— Exercise brief —
Please filter the data down to the lines that include the word "popup" and copy them.

*** Opening of Material supplied ***

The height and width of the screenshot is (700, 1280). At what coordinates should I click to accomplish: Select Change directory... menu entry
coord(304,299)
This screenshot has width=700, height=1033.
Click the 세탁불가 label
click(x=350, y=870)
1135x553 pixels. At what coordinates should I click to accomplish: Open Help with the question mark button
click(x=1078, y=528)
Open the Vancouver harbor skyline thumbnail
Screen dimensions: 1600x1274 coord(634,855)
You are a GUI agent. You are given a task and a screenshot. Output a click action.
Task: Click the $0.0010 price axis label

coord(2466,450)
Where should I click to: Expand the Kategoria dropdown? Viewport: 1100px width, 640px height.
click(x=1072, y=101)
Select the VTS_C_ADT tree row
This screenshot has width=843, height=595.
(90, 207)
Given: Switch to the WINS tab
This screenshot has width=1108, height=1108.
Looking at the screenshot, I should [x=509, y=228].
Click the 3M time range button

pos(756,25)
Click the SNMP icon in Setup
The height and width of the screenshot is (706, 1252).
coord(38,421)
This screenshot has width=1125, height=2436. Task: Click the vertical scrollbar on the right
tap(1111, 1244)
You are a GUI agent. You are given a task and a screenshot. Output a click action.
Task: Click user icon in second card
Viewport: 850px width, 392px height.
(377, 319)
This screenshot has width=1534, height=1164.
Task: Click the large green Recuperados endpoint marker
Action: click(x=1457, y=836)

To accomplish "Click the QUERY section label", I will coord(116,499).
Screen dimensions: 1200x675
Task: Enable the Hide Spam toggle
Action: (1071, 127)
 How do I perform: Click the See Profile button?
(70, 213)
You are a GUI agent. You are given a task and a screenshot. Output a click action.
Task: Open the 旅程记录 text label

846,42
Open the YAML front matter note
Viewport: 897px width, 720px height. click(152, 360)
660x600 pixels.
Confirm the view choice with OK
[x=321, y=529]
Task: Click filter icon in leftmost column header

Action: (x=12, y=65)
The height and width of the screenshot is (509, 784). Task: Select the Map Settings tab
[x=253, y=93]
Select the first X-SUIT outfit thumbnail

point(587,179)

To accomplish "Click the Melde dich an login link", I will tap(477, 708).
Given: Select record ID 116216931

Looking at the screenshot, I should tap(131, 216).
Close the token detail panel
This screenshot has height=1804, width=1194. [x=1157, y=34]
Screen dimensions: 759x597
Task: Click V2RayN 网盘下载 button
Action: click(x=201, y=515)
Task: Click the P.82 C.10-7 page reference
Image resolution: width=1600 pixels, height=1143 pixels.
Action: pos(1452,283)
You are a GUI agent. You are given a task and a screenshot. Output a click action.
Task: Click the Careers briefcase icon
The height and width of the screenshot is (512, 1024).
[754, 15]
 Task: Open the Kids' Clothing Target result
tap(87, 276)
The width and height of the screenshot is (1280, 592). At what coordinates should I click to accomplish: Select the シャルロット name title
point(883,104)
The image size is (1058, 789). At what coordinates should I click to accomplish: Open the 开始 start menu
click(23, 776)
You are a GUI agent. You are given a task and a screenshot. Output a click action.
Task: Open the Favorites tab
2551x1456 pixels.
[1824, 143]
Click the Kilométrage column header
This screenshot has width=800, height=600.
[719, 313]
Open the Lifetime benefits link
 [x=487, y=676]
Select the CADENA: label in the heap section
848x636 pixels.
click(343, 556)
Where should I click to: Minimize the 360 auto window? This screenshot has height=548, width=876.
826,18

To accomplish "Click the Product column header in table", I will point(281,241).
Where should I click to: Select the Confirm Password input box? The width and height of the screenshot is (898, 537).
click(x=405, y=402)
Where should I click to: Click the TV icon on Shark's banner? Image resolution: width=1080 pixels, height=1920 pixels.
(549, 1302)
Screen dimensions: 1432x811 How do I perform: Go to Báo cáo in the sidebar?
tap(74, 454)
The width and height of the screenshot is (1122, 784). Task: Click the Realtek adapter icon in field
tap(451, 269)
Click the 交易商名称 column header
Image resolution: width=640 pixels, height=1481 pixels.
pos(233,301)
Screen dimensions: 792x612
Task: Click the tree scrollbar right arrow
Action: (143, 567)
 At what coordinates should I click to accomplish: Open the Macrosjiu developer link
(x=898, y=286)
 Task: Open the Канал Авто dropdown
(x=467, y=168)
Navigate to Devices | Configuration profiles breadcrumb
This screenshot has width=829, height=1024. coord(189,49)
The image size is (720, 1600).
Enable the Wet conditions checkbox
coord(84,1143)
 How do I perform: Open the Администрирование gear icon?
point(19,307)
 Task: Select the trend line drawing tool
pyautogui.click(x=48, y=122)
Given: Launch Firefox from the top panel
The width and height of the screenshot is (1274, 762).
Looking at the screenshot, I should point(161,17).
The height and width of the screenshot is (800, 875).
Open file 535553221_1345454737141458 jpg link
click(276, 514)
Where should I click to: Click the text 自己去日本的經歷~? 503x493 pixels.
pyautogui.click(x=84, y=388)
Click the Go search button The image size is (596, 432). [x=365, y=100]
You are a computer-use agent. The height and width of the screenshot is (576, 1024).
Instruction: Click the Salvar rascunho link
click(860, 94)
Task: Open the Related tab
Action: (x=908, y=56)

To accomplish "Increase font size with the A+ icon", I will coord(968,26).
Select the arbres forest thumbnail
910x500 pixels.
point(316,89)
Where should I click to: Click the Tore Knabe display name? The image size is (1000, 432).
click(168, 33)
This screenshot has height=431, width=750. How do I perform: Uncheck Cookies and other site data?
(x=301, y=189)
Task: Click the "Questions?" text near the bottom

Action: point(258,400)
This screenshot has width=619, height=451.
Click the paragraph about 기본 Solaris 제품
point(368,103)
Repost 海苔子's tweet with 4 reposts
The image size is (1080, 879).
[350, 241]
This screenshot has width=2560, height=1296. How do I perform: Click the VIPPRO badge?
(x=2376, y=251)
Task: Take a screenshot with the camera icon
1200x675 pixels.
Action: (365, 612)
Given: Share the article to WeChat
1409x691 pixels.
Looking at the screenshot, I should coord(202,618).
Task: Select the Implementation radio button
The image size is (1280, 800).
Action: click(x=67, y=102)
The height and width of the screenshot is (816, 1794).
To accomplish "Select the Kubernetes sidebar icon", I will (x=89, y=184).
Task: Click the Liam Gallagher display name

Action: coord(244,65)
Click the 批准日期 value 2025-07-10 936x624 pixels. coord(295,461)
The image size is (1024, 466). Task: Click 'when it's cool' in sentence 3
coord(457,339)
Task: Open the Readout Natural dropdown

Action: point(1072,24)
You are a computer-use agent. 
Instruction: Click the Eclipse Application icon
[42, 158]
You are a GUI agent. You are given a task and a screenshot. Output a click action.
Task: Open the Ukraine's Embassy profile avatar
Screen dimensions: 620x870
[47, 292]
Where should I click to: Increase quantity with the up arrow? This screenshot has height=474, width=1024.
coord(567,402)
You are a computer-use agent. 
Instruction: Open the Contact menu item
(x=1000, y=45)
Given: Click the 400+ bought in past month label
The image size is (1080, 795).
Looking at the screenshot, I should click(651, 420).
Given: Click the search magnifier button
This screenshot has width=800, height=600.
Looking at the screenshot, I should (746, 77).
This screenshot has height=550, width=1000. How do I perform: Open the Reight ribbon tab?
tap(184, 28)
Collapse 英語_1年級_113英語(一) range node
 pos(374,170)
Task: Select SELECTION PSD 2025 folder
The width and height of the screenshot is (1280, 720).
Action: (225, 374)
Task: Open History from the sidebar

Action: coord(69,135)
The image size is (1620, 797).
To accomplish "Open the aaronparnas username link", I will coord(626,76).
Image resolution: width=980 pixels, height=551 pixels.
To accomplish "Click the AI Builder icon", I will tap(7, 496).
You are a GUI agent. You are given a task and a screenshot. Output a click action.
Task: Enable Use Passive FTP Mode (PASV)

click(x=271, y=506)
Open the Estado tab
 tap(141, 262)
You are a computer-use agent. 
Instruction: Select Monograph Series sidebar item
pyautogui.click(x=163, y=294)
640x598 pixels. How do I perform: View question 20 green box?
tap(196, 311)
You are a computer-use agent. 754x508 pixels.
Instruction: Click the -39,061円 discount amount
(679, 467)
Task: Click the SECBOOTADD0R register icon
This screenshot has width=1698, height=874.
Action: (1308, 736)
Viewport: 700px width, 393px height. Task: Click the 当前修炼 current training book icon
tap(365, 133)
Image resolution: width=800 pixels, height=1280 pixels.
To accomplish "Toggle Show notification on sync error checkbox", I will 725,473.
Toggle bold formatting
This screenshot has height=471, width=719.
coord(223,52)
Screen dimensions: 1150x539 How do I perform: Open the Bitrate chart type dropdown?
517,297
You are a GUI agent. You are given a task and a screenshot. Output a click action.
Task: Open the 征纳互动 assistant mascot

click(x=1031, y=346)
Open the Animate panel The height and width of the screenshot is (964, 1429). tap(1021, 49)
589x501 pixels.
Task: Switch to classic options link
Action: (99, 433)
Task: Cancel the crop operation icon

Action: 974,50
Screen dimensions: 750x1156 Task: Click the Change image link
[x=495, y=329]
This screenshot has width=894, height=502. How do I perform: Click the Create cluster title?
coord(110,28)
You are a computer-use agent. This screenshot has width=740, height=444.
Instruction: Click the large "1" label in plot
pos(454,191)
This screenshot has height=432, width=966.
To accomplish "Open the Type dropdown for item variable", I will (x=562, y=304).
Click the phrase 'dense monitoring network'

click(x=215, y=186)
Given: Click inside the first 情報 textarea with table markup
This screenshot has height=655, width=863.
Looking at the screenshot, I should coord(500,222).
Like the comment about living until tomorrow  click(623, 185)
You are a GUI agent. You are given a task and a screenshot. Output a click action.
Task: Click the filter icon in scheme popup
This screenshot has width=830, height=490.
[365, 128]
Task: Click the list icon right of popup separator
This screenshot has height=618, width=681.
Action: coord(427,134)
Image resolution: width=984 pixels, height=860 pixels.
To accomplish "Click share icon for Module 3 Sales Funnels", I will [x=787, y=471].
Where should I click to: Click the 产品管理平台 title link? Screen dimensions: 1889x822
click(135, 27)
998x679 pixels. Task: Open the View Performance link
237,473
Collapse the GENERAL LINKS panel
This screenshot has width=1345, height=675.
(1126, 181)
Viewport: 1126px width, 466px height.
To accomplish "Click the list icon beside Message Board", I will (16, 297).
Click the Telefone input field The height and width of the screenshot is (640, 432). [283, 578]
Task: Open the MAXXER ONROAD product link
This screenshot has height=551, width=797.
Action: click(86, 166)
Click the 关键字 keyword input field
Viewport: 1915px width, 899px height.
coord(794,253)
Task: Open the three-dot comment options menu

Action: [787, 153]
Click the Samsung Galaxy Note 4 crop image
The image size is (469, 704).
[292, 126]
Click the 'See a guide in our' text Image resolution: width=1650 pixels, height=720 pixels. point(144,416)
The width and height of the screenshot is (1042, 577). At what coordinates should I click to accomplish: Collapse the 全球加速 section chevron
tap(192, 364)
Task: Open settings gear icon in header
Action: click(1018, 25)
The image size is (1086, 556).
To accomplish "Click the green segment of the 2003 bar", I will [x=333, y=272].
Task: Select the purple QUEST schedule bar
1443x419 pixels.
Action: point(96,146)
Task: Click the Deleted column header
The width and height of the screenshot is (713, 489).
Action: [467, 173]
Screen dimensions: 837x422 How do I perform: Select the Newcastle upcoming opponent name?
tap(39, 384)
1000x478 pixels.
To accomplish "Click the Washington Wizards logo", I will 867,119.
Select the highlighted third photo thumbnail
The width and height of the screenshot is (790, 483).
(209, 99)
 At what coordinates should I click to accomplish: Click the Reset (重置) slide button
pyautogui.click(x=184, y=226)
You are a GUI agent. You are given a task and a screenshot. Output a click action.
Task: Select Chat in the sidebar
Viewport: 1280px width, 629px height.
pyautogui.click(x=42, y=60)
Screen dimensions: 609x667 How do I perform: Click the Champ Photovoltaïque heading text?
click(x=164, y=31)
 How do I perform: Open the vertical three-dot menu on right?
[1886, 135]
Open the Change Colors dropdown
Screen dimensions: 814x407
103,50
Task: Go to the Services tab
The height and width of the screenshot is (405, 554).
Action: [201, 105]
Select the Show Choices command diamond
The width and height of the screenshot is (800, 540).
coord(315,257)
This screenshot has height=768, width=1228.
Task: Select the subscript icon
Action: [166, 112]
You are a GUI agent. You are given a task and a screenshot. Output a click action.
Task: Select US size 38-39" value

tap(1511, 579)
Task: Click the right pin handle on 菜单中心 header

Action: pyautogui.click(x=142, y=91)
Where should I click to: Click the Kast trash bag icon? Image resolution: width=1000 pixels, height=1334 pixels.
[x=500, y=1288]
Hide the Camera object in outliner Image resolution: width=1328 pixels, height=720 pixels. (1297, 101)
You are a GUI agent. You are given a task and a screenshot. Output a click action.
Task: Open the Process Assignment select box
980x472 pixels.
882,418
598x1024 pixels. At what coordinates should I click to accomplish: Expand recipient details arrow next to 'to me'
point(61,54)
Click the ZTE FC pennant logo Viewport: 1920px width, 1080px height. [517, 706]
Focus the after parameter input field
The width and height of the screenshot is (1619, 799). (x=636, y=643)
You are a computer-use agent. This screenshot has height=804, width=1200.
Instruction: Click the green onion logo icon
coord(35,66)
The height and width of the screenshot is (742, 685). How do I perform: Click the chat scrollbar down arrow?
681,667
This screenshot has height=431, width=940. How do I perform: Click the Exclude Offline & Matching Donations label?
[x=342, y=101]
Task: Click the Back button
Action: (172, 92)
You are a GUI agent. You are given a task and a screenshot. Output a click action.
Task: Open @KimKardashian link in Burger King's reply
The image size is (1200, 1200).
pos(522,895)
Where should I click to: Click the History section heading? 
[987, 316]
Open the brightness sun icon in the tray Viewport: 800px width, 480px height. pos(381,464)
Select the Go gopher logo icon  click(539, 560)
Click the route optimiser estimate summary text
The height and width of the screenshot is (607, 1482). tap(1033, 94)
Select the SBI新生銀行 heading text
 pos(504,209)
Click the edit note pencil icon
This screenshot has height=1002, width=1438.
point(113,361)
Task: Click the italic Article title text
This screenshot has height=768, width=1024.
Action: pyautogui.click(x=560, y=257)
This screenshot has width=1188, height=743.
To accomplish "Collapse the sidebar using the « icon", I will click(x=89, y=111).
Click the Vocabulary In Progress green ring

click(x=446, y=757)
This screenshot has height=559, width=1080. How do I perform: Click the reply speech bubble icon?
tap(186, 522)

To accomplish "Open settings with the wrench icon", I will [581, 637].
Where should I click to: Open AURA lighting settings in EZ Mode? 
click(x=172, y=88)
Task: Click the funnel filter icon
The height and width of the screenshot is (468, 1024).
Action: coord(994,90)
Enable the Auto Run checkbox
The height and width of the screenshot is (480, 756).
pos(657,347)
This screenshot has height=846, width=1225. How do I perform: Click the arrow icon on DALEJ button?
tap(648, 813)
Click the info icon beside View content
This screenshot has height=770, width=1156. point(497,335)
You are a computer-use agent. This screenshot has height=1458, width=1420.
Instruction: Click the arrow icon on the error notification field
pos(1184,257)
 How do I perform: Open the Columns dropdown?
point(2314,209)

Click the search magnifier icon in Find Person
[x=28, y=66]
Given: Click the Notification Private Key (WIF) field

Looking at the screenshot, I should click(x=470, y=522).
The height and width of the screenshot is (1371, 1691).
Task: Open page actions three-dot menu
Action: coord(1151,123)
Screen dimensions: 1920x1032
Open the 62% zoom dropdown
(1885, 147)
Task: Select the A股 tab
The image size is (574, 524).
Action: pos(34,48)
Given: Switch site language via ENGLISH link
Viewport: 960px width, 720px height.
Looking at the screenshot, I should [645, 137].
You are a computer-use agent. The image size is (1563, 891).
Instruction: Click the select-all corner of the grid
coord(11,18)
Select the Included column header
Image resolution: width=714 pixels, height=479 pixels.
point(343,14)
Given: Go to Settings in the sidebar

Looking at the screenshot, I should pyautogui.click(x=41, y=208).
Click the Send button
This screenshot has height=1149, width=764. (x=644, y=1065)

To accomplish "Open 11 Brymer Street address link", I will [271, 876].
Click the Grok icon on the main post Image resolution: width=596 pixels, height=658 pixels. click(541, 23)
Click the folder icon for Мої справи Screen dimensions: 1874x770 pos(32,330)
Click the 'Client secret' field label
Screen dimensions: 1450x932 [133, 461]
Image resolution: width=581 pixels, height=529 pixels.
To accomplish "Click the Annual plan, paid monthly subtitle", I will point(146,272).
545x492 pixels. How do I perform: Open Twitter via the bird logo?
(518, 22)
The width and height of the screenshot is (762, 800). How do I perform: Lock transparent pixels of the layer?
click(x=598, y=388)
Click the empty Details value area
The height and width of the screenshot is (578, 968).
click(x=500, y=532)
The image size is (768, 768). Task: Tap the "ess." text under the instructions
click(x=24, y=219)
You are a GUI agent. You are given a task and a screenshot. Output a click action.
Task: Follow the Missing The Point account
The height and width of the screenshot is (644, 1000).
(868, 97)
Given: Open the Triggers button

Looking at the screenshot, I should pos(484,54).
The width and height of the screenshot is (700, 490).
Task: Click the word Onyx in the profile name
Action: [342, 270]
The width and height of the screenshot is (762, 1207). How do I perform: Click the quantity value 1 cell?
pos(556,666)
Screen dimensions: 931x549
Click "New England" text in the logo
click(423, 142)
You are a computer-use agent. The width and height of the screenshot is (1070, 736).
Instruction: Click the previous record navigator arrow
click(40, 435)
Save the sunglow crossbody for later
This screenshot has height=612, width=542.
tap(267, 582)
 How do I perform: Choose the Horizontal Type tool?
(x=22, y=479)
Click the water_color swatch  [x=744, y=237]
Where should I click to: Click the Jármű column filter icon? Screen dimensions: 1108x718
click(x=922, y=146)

*** Close of Material supplied ***

— Exercise output —
Task: Click the filter icon in scheme popup
Task: Click the list icon right of popup separator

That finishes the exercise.